Na avaliação de grupos que gaguejam e outros que têm fluência na fala, os primeiros obtiveram, em testes de inteligência monitorados por fonoaudiólogos, pontuação ligeiramente mais baixa, em tarefas verbais e não verbais. Estas deficiências, porém, devem ser avaliadas com cuidado, porque quase todos os gagos têm problemas de adaptação e, por isto, podem apresentar déficit no rendimento escolar. No histórico familiar, pais relataram que muitos portadores de gagueira apresentaram atraso no desenvolvimento da fala.
Uma vez que ainda não existem conclusões sobre as causas, não há necessidade da realização de exames laboratoriais para o diagnóstico da gagueira. A avaliação é feita em consultório. Pais devem procurar um fonoaudiólogo quando o bloqueio de uma sílaba dura vários segundos e a criança fica envergonhada ao falar na frente de visitas. Se houver casos na família, a procura por tratamento deve ser ainda mais precoce.

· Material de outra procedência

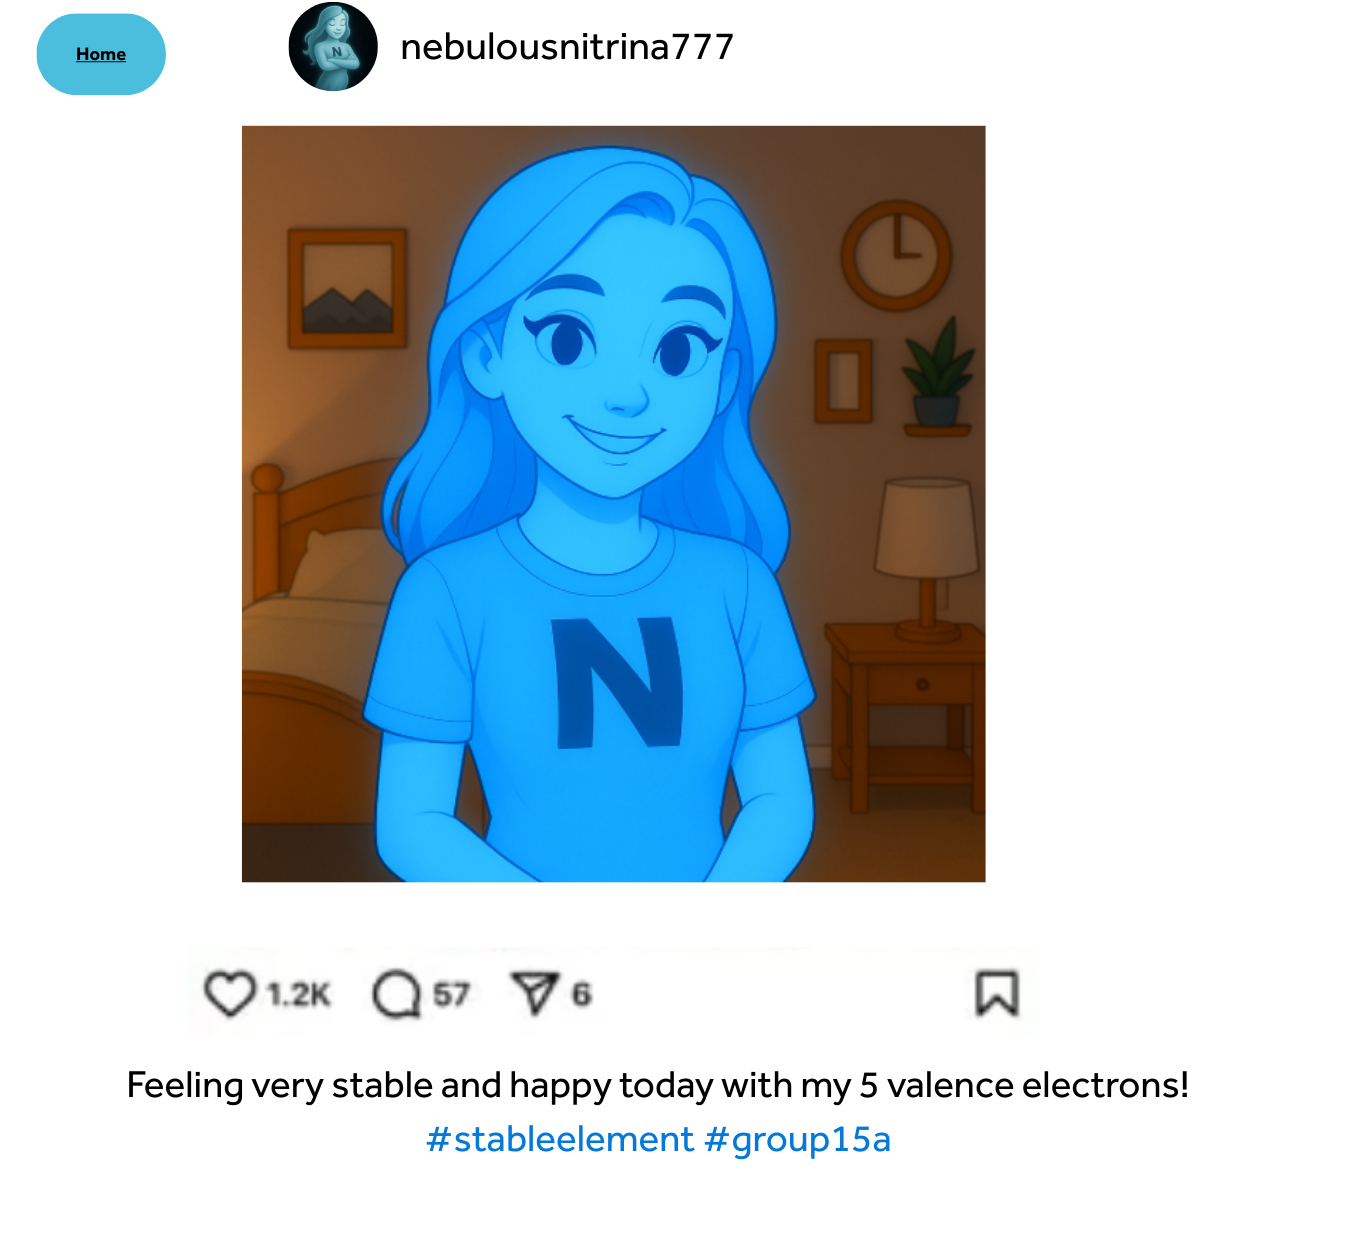Open the #group15a hashtag

point(797,1139)
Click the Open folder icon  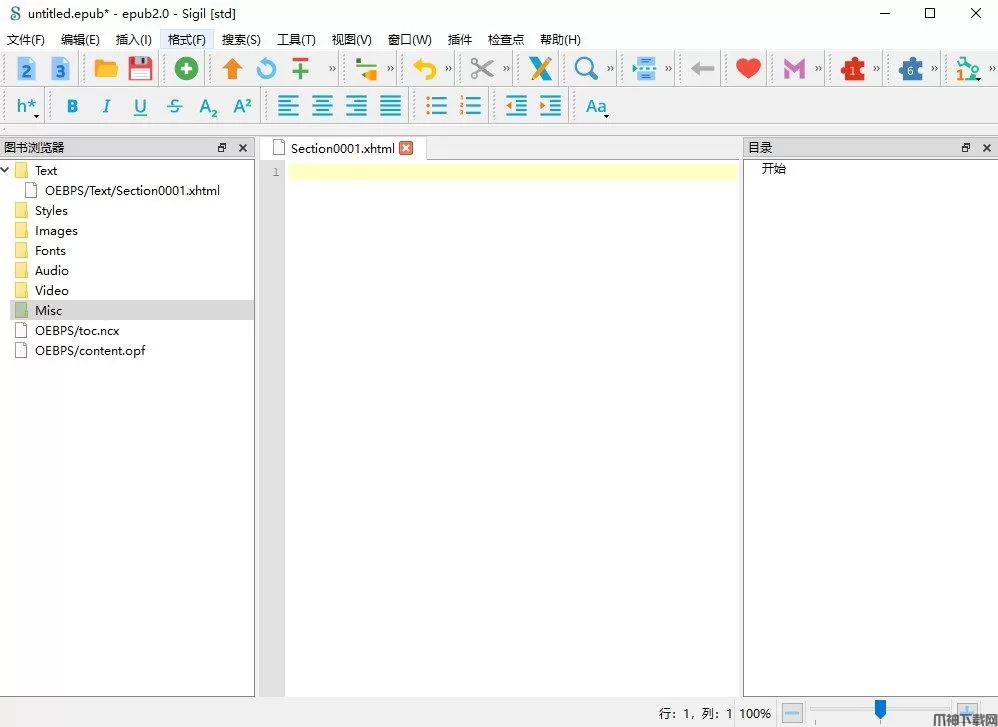click(x=106, y=69)
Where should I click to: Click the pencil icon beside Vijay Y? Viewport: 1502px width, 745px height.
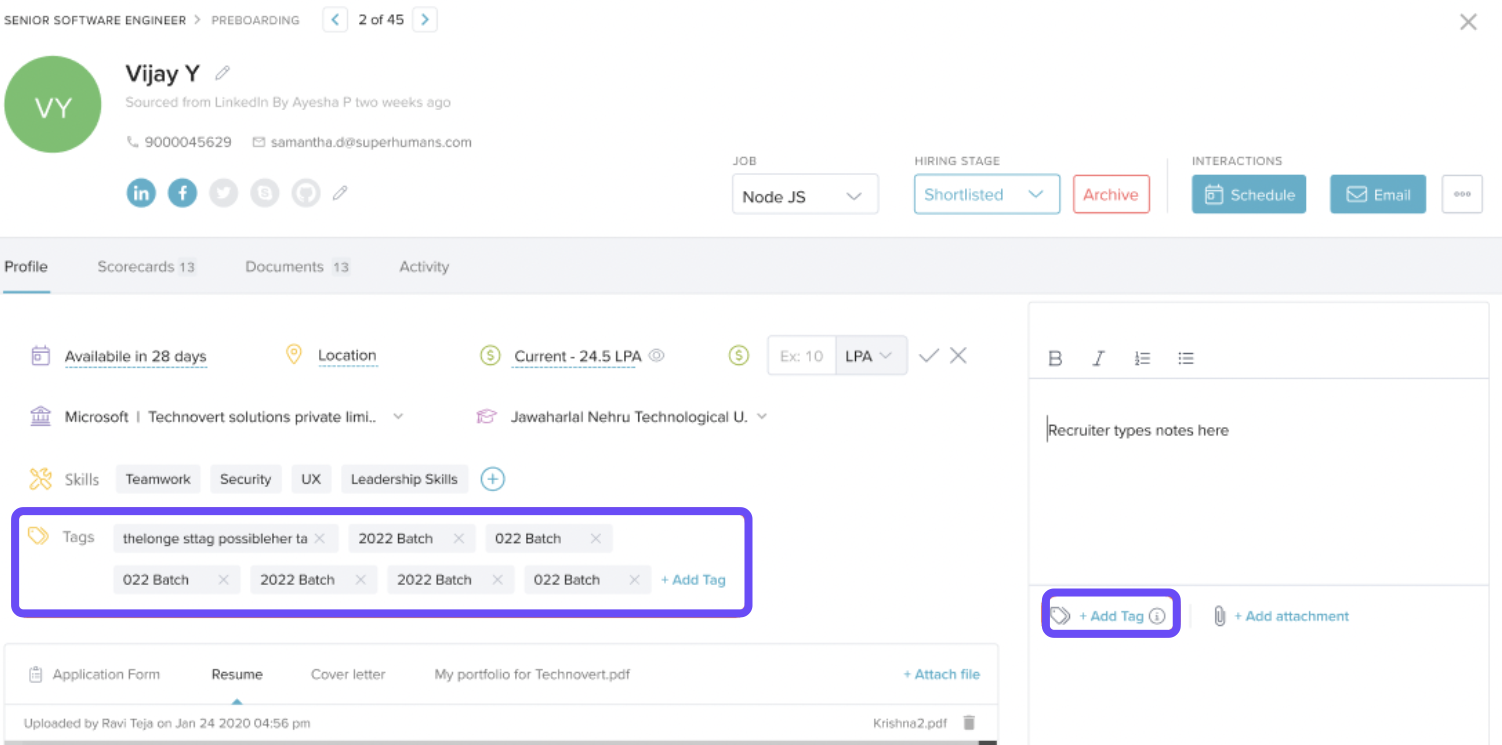[223, 73]
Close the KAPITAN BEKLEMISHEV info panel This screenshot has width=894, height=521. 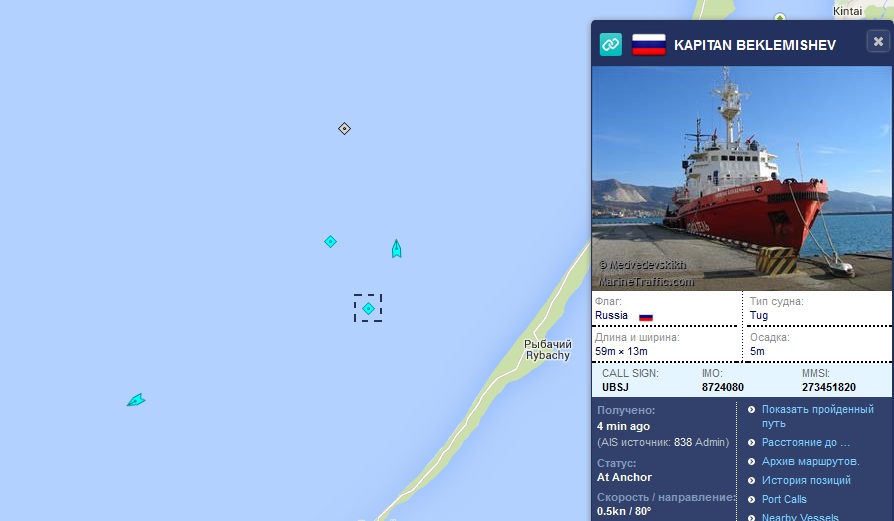[x=878, y=42]
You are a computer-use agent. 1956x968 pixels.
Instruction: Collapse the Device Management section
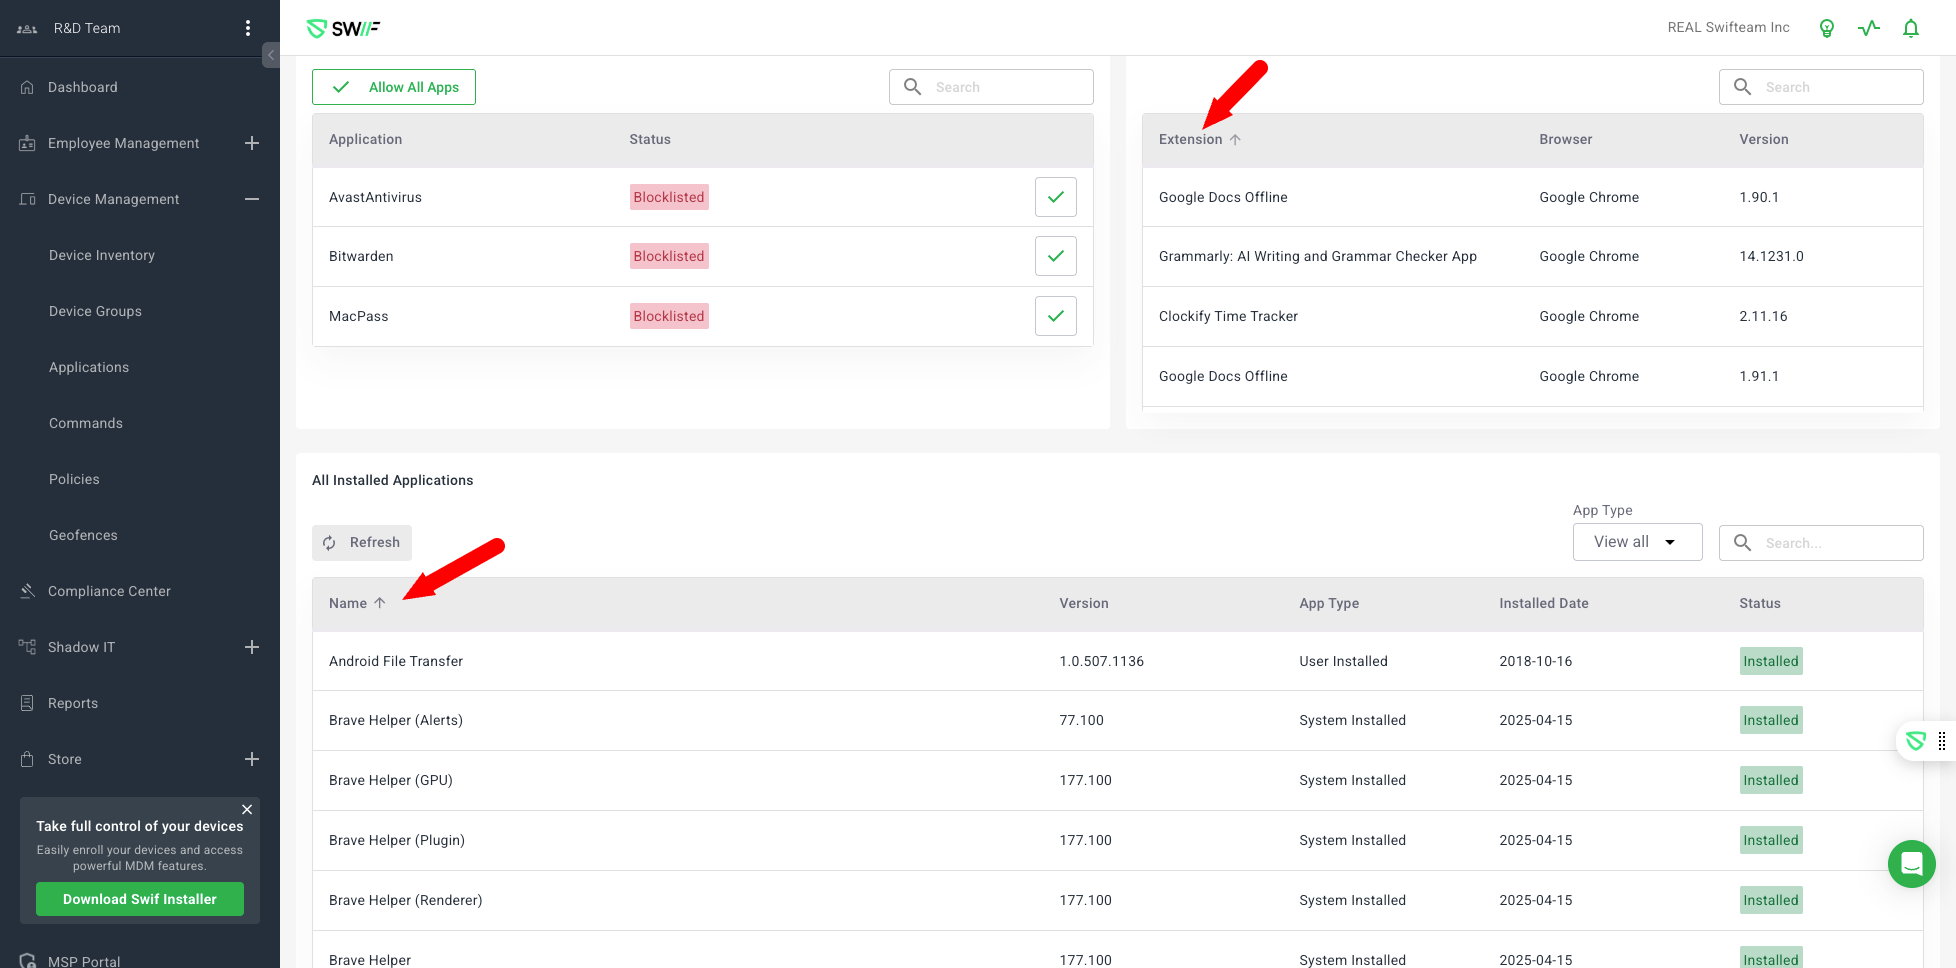click(x=252, y=199)
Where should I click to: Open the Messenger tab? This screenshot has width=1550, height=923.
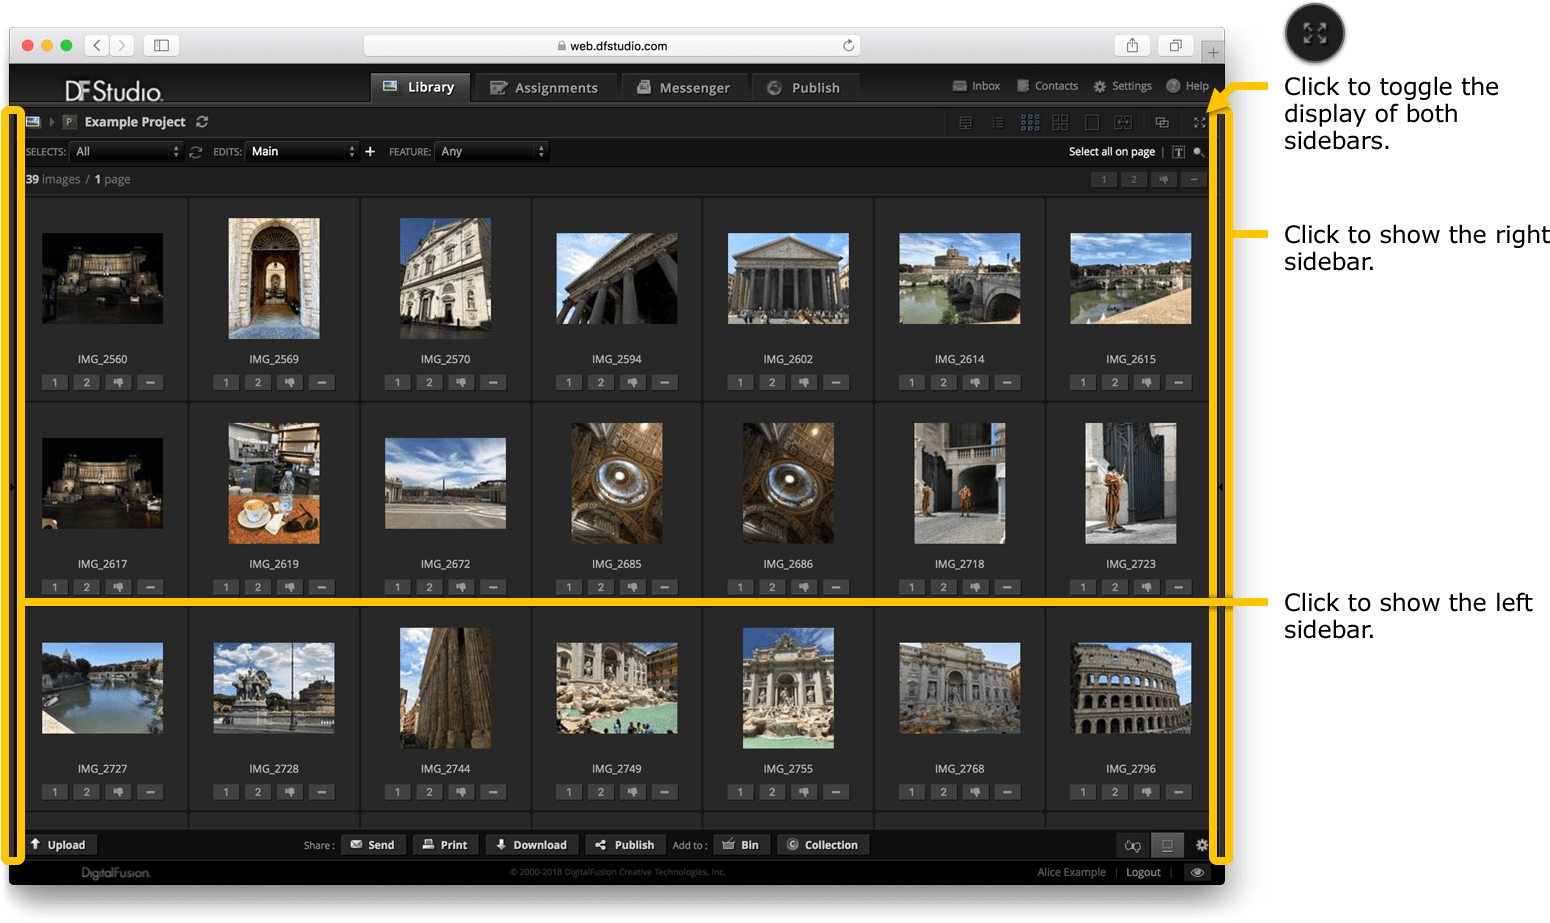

O atendimento fonoaudiológico enfoca técnicas motoras a serem utilizadas durante a fala, pelo paciente, inclusive com pequenas alterações de vocabulário. A psicoterapia comportamental cognitiva é um complemento poderoso ao tratamento, ajudando a reduzir tensões emocionais. O importante é que o gago não se acanhe de pedir ajuda e leve a sério os exercícios propostos, sem o que nenhuma terapia obterá êxito.